Royal Australian Navy Discussions and Updates 2.0

Morgo

Well-Known Member
Would require either a 12% increase in personal taxes, a 4% increase in GST, a 10% additional company tax rate, a 40% cut in other programs, or a $40B per annum increase in debt.
Or the imposition of modest inheritance taxes (like virtually every other advanced nation has), proper royalties on Australian gas, oil, coal and iron ore (like virtually every other resource rich nation does), elimination of stupid carve outs like negative gearing, CGT discounts, franking credit refunds, and including the primary family residence in means testing for various benefits.

This could comfortably fund an increase in Defence spending and probably deliver significant personal income tax and company tax cuts as well.

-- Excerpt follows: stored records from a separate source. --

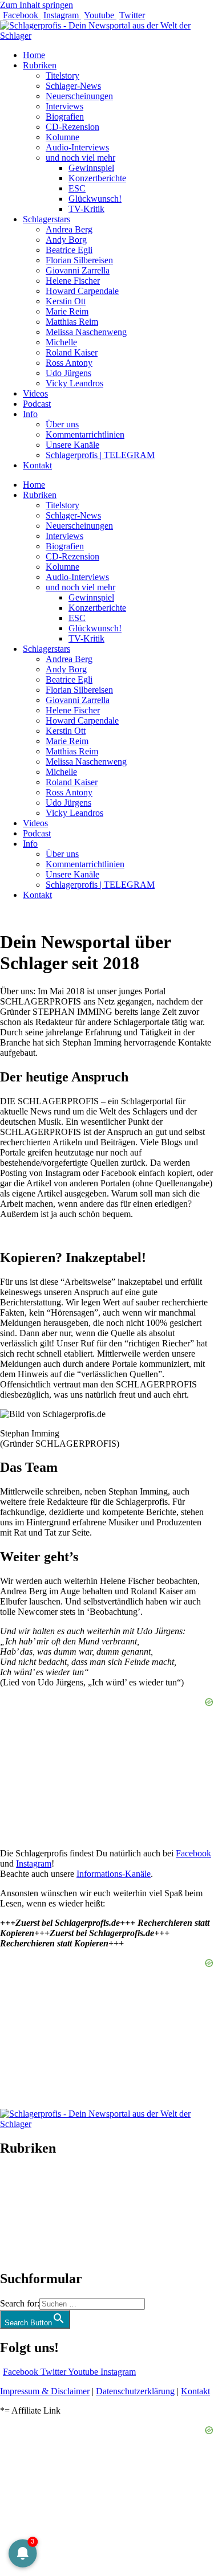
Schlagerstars (46, 219)
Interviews (64, 106)
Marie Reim (67, 311)
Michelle (61, 342)
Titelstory (62, 75)
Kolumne (62, 137)
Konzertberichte (97, 178)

But our politicians are cowards.
 

Stampede

Well-Known Member
Not yet the RAN; Defence, ie that part responsible for shipbuilding. Simplified and at a high level the process is;

Proof of compliance with contract (builders sea trials) - acceptance by Defence - transit to home port (if required) - completion of certifications leading to RAN sea release - delivery to RAN - proof of compliance with capability requirements (operational sea trials) - IOC - delivery of last ship in build - FOC.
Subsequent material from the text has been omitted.